#### [Prompt]
Here is a block of records. Copy every line in it that includes "Teri".

#### [Information given]
┄┄┄┄┄┄┄┄┄┄

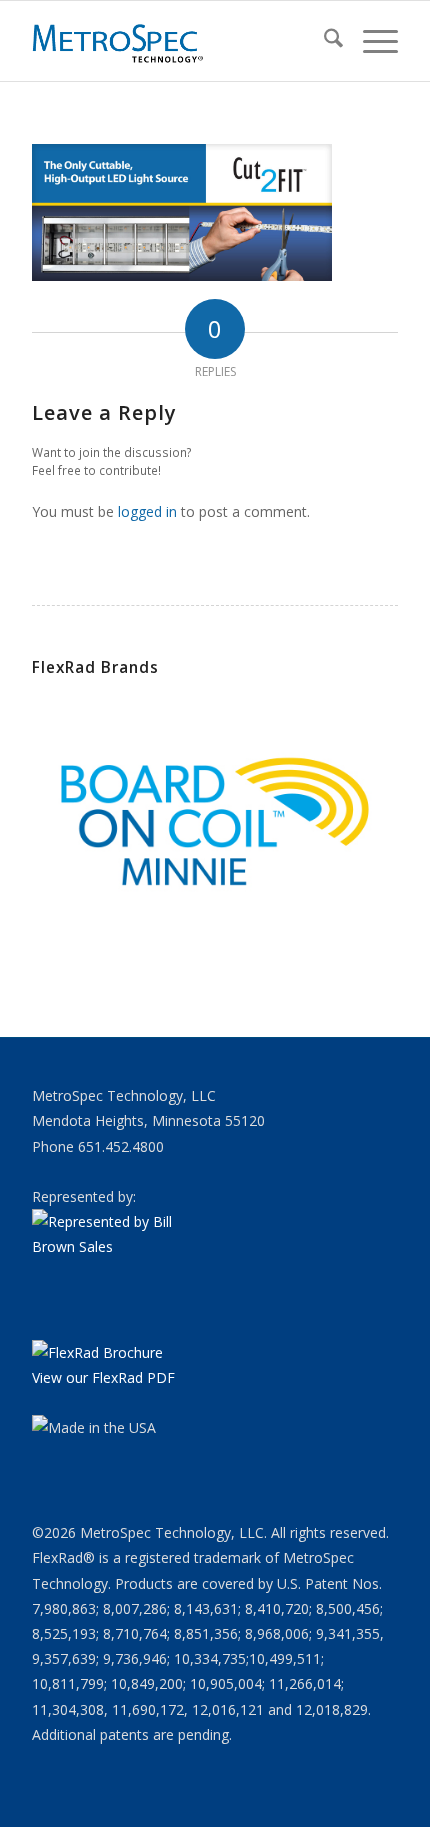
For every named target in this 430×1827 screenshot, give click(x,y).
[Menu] (370, 41)
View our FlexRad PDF (103, 1377)
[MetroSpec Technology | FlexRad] (178, 41)
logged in (147, 511)
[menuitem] (323, 41)
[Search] (323, 41)
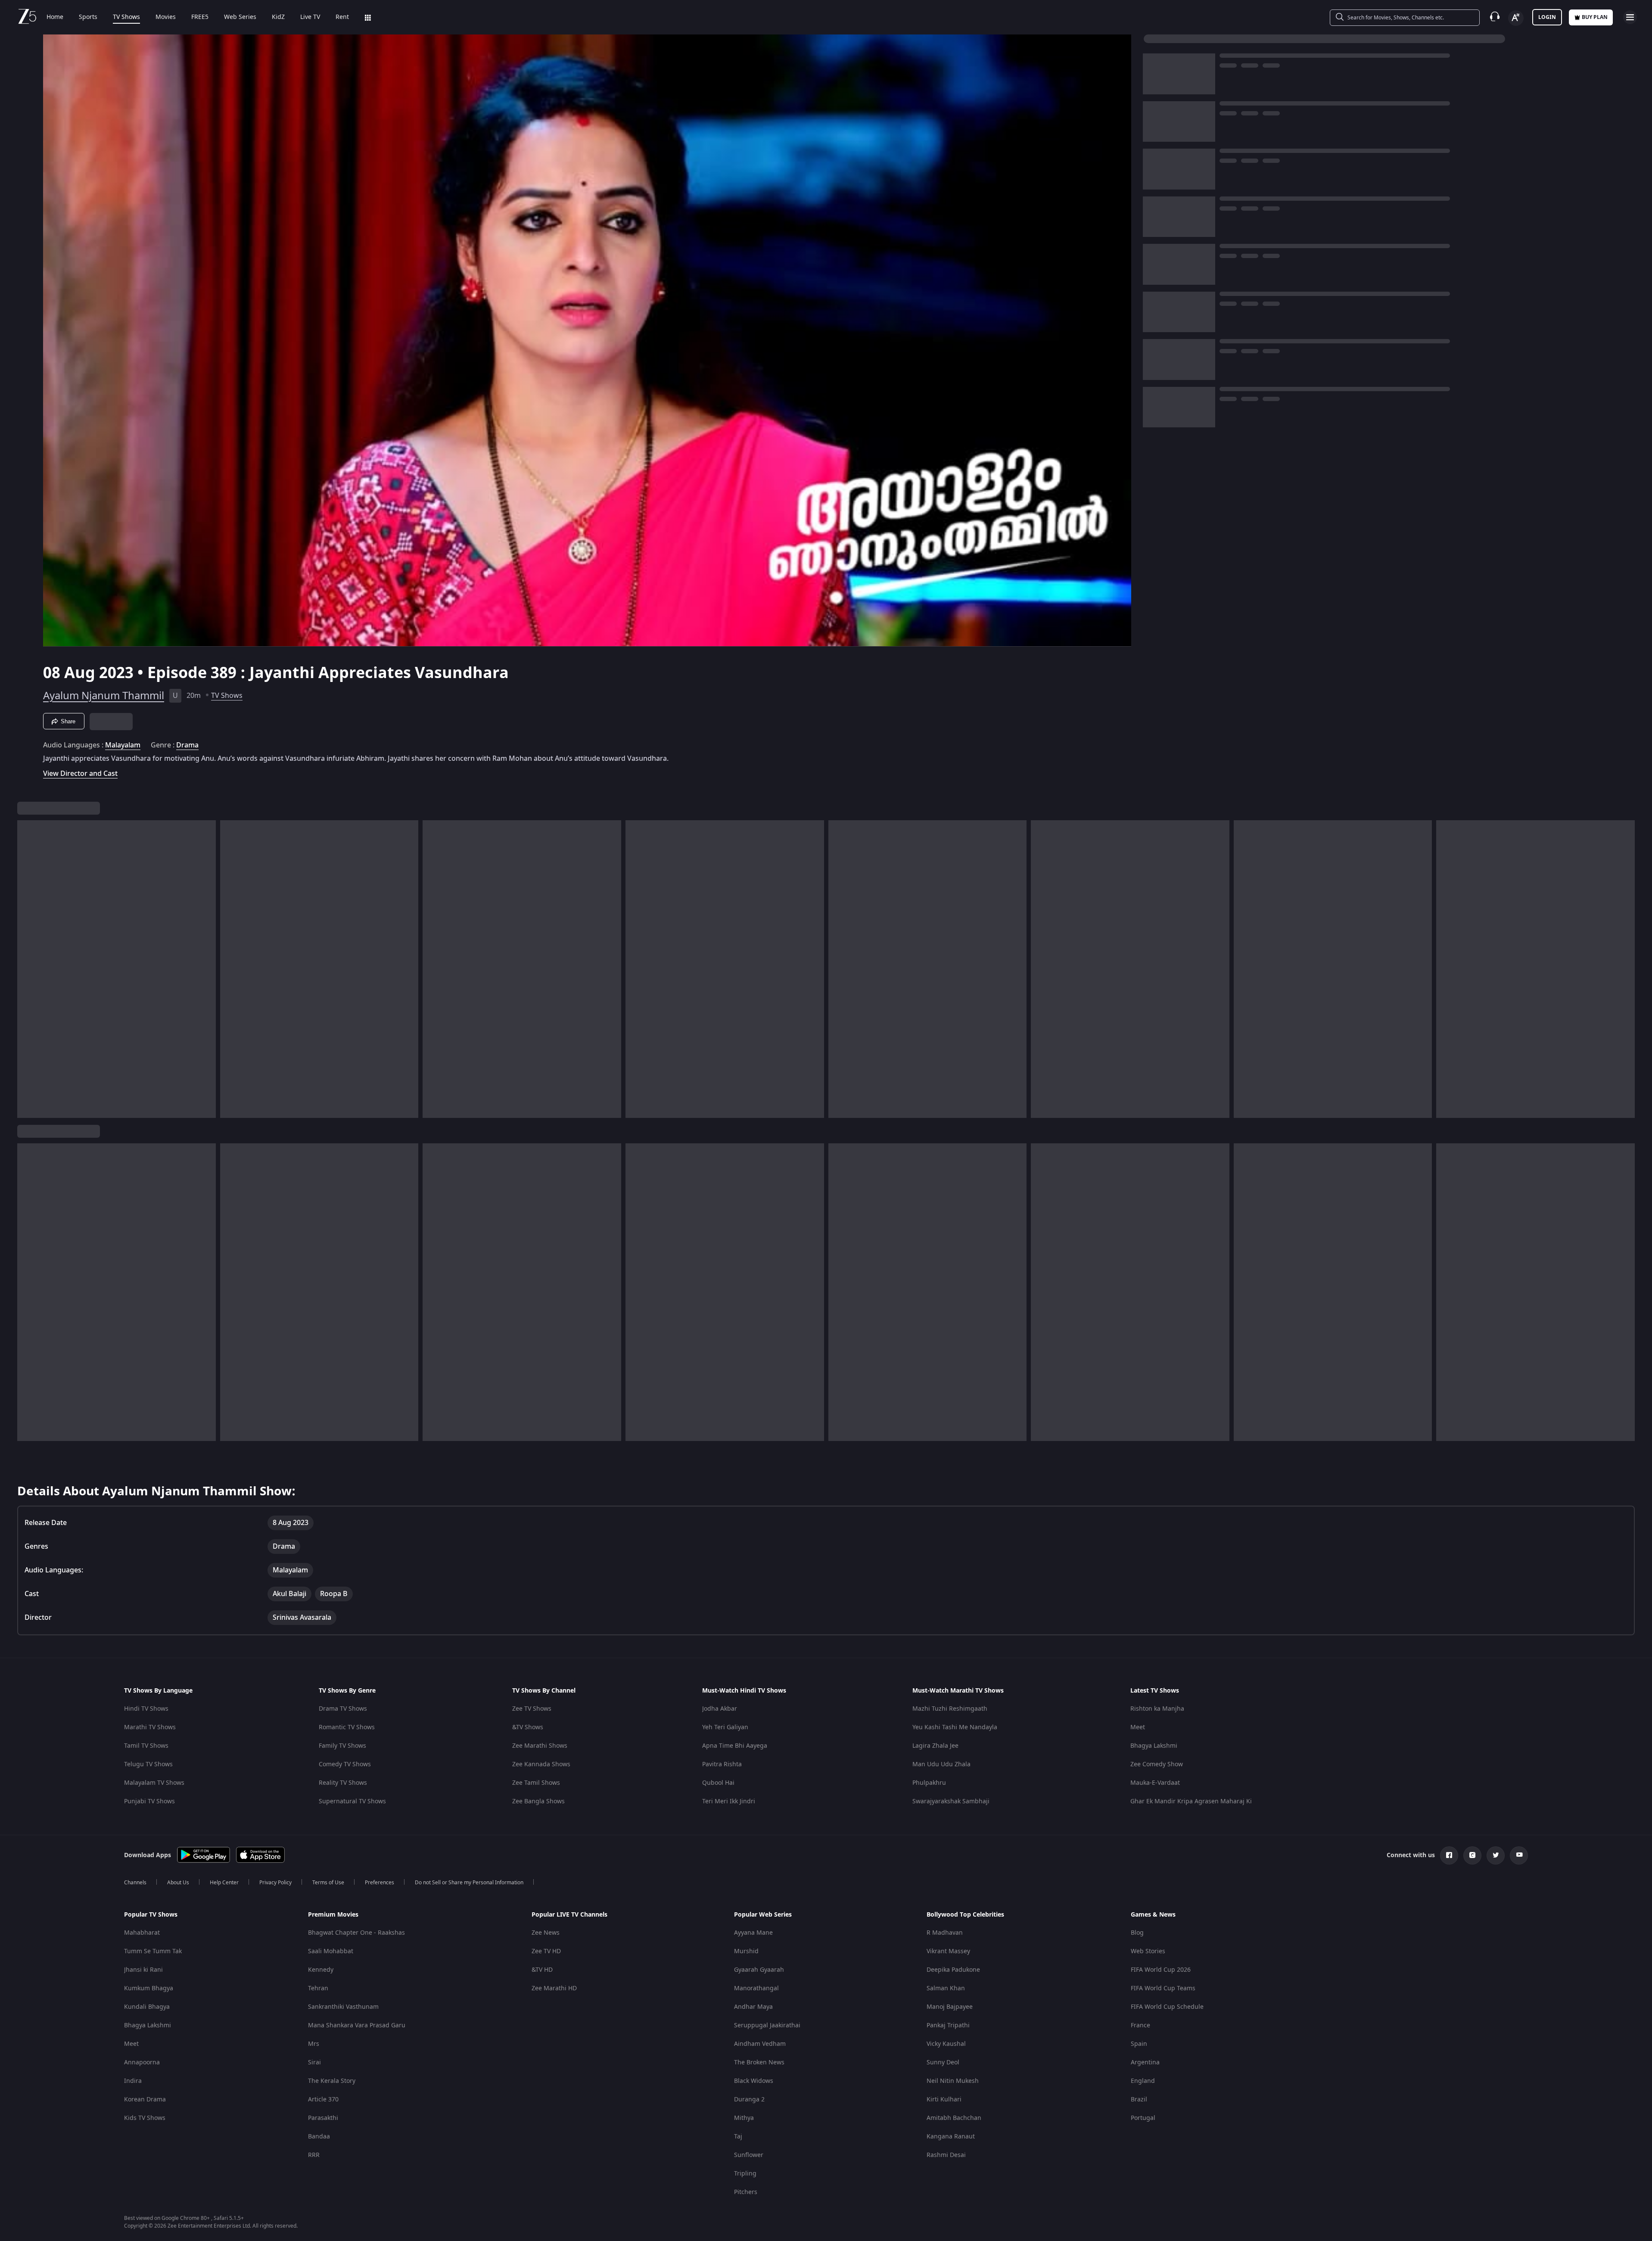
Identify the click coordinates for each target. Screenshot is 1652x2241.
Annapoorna (142, 2062)
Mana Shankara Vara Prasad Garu (356, 2025)
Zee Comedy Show (1156, 1764)
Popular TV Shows (150, 1915)
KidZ (278, 17)
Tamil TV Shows (146, 1745)
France (1140, 2025)
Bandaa (319, 2136)
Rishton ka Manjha (1157, 1708)
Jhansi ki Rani (143, 1969)
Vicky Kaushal (946, 2043)
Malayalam (122, 745)
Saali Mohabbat (330, 1951)
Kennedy (320, 1969)
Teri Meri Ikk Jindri (728, 1801)
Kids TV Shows (144, 2118)
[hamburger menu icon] (1630, 17)
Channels (135, 1882)
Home (55, 17)
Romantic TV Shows (347, 1727)
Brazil (1139, 2099)
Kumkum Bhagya (148, 1988)
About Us (178, 1882)
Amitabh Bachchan (954, 2118)
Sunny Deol (943, 2062)
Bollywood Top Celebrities (965, 1915)
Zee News (546, 1932)
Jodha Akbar (719, 1708)
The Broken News (759, 2062)
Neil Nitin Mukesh (953, 2080)
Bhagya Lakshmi (1153, 1745)
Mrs (313, 2043)
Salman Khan (946, 1988)
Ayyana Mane (753, 1932)
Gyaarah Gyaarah (759, 1969)
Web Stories (1148, 1951)
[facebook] (1449, 1855)
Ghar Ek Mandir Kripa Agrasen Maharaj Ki (1191, 1801)
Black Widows (753, 2080)
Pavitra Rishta (722, 1764)
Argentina (1145, 2062)
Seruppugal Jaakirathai (767, 2025)
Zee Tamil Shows (536, 1782)
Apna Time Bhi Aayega (734, 1745)
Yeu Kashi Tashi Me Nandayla (954, 1727)
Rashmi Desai (946, 2155)
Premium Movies (333, 1915)
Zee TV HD (546, 1951)
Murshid (746, 1951)
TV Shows (126, 17)
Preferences (379, 1882)
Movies (166, 17)
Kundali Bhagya (147, 2006)
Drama (187, 745)
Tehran (318, 1988)
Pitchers (745, 2192)
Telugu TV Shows (148, 1764)
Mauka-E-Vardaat (1155, 1782)
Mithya (744, 2118)
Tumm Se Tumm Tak (153, 1951)
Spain (1139, 2043)
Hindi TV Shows (146, 1708)
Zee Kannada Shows (541, 1764)
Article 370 (323, 2099)
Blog (1137, 1932)
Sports (88, 17)
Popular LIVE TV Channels (569, 1915)
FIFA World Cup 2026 (1161, 1969)
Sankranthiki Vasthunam (343, 2006)
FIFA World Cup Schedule (1167, 2006)
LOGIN (1547, 17)
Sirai (314, 2062)
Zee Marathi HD (554, 1988)
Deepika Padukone (953, 1969)
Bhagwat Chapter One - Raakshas (356, 1932)
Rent (342, 17)
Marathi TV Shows (150, 1727)
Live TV (310, 17)
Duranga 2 (749, 2099)
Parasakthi (323, 2118)
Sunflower (748, 2155)
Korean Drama (145, 2099)
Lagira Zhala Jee (935, 1745)
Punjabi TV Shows (149, 1801)
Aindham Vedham (760, 2043)
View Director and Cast (80, 773)
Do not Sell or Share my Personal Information (469, 1882)
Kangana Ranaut (951, 2136)
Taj (738, 2136)
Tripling (745, 2173)
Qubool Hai (718, 1782)
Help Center (224, 1882)
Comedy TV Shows (345, 1764)
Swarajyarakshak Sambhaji (950, 1801)
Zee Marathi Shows (539, 1745)
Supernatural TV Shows (352, 1801)
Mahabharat (142, 1932)
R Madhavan (945, 1932)
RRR (314, 2155)
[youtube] (1519, 1855)
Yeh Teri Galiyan (725, 1727)
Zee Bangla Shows (538, 1801)
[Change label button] (1516, 18)
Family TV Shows (342, 1745)
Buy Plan (1595, 17)
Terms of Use (328, 1882)
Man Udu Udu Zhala (941, 1764)
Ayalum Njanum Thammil (103, 695)
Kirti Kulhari (944, 2099)
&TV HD (542, 1969)
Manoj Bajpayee (950, 2006)
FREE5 (199, 17)
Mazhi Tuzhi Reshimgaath (949, 1708)
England (1143, 2080)
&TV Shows (527, 1727)
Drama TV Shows (343, 1708)
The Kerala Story (331, 2080)
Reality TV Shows (343, 1782)
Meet (1137, 1727)
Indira (133, 2080)
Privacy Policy (275, 1882)
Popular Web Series (763, 1915)
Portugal (1143, 2118)
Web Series (240, 17)
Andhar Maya (753, 2006)
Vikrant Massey (948, 1951)
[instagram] (1472, 1855)
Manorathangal (756, 1988)
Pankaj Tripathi (948, 2025)
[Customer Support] (1494, 17)
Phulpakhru (929, 1782)
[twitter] (1496, 1855)
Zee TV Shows (531, 1708)
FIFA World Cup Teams (1163, 1988)
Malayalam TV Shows (154, 1782)
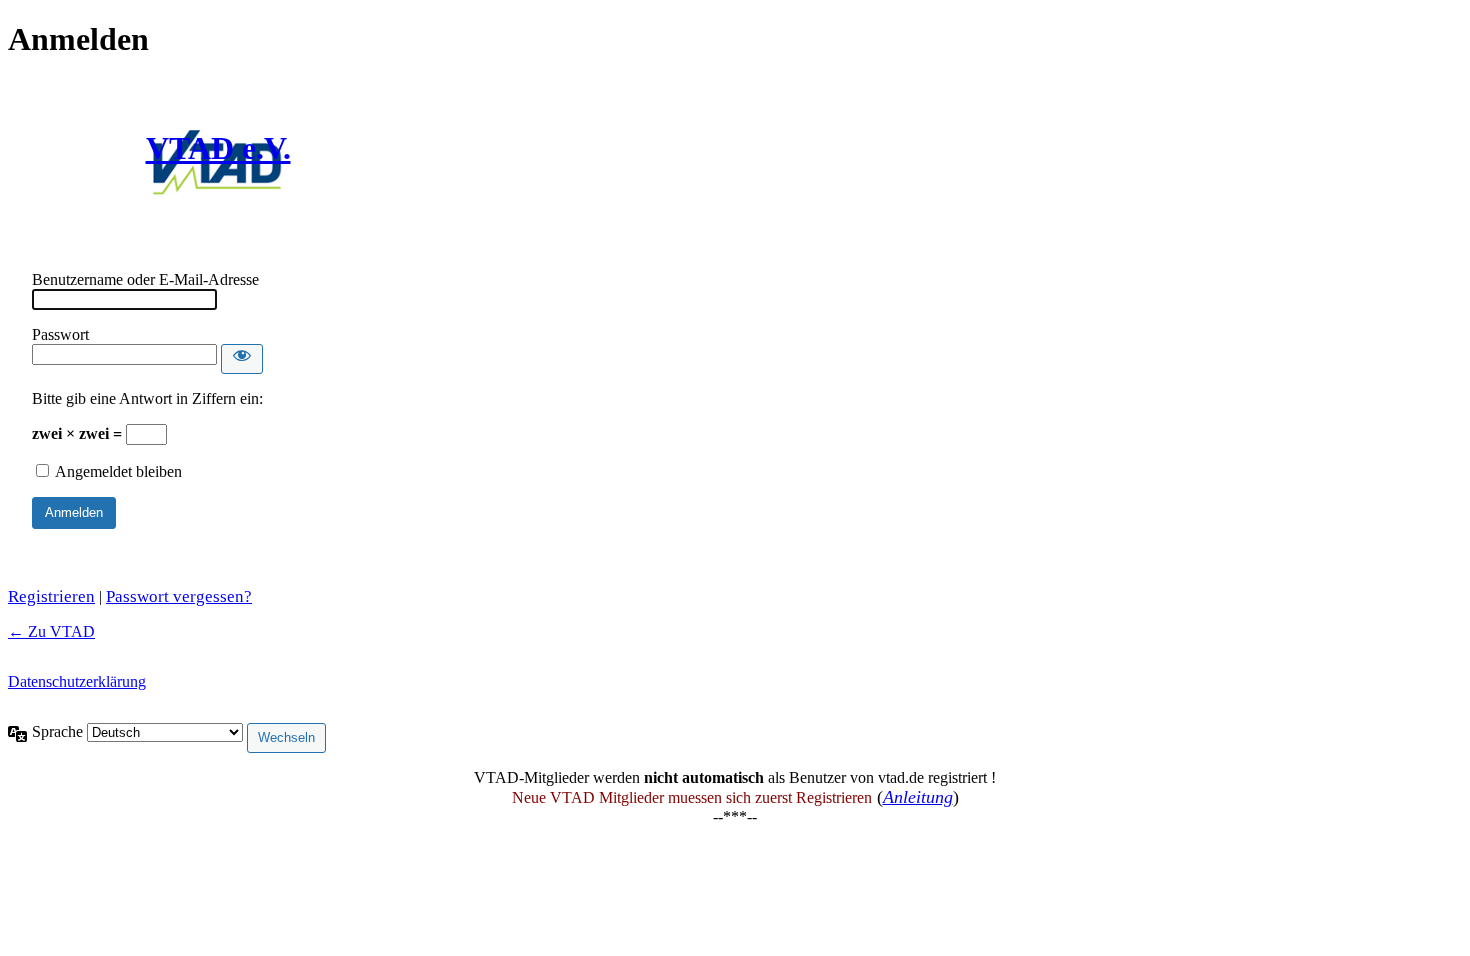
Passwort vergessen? (179, 596)
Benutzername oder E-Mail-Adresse (145, 279)
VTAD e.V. (218, 148)
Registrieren (51, 596)
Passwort (60, 334)
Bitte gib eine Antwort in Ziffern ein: (147, 398)
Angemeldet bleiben (118, 471)
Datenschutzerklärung (77, 681)
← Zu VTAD (51, 631)
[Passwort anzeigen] (242, 359)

┄┄┄┄┄┄┄┄┄┄

#### [Solution below]
Teri Meri Ikk Jindri (728, 1801)
Yeh Teri Galiyan (725, 1727)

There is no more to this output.